Records shown:

....

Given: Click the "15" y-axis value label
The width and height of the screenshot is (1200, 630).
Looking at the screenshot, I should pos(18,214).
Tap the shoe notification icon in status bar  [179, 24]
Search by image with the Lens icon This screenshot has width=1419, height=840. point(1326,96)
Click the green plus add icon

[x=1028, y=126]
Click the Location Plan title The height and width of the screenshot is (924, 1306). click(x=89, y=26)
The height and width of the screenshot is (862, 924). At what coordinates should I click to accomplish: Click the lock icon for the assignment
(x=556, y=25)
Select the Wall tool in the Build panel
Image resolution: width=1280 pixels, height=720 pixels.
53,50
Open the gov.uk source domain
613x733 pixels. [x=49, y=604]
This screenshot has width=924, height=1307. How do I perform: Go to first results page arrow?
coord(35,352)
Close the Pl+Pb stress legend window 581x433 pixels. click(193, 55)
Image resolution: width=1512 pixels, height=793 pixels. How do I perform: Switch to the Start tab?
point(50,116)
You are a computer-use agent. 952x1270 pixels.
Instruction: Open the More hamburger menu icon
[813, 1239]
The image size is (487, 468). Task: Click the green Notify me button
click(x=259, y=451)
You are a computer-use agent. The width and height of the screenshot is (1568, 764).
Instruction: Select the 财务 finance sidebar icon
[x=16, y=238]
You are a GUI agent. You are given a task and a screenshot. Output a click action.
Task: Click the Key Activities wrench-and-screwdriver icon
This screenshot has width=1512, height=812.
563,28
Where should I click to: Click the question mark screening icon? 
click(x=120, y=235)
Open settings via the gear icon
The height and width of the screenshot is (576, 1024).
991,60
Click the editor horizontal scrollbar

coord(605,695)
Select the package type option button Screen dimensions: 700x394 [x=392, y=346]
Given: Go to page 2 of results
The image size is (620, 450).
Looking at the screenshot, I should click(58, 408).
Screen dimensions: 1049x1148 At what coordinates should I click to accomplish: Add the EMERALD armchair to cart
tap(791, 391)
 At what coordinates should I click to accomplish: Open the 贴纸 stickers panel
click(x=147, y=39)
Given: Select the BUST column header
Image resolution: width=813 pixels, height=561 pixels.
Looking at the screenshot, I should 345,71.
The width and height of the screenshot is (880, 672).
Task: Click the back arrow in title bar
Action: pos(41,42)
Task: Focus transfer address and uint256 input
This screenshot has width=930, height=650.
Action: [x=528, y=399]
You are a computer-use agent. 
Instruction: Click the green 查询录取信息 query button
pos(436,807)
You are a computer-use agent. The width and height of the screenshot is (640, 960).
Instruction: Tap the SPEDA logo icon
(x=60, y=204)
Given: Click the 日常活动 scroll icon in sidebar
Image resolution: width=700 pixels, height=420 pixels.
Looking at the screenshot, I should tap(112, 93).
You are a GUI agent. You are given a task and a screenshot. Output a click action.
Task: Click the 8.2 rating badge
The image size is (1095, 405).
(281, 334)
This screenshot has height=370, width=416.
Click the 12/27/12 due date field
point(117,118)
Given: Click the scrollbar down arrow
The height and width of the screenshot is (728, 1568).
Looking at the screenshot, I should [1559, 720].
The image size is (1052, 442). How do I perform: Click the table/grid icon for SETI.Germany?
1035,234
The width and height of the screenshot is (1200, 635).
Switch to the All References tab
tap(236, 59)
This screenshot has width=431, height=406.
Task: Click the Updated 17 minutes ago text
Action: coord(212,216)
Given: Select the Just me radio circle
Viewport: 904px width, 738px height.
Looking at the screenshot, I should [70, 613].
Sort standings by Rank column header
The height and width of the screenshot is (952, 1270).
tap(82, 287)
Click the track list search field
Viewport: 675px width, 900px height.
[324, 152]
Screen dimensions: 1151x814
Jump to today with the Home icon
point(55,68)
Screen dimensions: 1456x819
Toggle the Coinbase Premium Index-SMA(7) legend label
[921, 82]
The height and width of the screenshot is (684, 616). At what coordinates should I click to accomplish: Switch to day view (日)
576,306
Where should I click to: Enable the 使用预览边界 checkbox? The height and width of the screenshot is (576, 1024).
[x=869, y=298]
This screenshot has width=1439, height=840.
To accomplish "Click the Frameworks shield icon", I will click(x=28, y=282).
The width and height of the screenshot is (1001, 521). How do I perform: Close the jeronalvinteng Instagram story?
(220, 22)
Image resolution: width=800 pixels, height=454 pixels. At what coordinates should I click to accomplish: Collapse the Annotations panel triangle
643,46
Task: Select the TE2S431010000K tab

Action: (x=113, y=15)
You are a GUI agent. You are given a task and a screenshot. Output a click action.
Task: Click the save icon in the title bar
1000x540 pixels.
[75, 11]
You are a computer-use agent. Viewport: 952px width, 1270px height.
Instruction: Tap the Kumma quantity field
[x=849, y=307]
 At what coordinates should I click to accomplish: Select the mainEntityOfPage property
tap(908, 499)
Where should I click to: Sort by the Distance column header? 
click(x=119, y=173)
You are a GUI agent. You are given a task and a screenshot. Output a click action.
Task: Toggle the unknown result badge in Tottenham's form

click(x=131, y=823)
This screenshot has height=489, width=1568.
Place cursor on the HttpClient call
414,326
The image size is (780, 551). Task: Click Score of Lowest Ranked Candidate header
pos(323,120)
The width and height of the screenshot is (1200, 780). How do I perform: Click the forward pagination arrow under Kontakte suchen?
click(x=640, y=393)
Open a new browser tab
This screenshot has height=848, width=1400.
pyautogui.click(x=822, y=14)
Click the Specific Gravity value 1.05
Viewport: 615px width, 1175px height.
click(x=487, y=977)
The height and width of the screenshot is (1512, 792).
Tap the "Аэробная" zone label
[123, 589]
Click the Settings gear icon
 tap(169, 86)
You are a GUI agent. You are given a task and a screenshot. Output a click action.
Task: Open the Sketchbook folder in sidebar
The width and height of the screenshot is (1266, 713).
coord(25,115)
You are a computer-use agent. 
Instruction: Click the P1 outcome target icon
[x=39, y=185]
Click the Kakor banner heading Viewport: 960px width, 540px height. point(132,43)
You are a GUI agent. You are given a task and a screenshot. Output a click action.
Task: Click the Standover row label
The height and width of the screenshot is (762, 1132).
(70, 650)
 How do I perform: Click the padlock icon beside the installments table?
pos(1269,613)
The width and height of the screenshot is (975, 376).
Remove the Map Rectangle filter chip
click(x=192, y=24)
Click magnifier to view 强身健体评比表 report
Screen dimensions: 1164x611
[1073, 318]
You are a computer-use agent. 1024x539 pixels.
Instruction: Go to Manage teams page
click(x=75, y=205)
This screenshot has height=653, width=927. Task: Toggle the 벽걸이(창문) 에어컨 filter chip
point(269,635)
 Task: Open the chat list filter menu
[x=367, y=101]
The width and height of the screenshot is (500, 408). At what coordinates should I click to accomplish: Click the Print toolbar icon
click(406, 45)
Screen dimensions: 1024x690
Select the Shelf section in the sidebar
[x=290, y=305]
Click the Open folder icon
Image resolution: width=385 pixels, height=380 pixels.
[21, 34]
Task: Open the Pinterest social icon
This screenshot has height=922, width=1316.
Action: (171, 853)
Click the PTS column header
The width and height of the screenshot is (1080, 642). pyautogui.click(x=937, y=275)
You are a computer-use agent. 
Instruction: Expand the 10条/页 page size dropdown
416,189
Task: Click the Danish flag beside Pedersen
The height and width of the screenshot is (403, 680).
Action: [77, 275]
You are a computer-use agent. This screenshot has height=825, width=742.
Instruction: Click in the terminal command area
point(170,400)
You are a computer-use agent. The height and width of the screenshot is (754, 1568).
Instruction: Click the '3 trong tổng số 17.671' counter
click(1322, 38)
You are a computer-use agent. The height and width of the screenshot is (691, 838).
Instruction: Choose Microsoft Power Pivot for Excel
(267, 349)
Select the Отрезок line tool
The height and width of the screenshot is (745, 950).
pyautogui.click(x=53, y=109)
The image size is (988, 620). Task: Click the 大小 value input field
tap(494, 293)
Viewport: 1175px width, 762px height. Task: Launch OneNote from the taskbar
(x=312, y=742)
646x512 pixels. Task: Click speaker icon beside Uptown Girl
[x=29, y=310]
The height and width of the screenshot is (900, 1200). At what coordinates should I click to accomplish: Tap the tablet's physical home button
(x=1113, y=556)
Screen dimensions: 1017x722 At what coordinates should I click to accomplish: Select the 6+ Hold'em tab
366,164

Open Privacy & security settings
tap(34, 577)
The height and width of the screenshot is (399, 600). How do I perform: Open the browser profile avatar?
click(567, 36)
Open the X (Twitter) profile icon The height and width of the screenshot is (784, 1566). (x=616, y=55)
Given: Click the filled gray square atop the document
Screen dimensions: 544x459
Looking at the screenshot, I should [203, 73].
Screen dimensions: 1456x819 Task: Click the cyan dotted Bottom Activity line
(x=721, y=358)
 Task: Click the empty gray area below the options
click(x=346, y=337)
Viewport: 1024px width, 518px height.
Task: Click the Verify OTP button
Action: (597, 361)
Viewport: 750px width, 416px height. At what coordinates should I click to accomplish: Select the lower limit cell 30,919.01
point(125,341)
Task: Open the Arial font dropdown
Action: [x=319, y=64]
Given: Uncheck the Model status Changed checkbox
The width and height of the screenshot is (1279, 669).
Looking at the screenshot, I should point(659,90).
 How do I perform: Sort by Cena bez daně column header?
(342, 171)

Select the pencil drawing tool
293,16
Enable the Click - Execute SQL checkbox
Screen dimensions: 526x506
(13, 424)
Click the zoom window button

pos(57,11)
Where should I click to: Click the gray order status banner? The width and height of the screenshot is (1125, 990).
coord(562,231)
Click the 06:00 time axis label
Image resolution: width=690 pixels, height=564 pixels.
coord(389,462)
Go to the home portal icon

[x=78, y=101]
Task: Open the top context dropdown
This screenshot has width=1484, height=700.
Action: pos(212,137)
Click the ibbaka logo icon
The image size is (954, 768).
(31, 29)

....

Required action:
Give back, exactly as written, the stretch from the line with "Task: Toggle the unknown" through the line with "Click the Kakor", and no other lines from the records above.

Your solution:
Task: Toggle the unknown result badge in Tottenham's form

click(x=131, y=823)
This screenshot has height=489, width=1568.
Place cursor on the HttpClient call
414,326
The image size is (780, 551). Task: Click Score of Lowest Ranked Candidate header
pos(323,120)
The width and height of the screenshot is (1200, 780). How do I perform: Click the forward pagination arrow under Kontakte suchen?
click(x=640, y=393)
Open a new browser tab
This screenshot has height=848, width=1400.
pyautogui.click(x=822, y=14)
Click the Specific Gravity value 1.05
Viewport: 615px width, 1175px height.
click(x=487, y=977)
The height and width of the screenshot is (1512, 792).
Tap the "Аэробная" zone label
[123, 589]
Click the Settings gear icon
 tap(169, 86)
You are a GUI agent. You are given a task and a screenshot. Output a click action.
Task: Open the Sketchbook folder in sidebar
The width and height of the screenshot is (1266, 713).
coord(25,115)
You are a computer-use agent. 
Instruction: Click the P1 outcome target icon
[x=39, y=185]
Click the Kakor banner heading Viewport: 960px width, 540px height. point(132,43)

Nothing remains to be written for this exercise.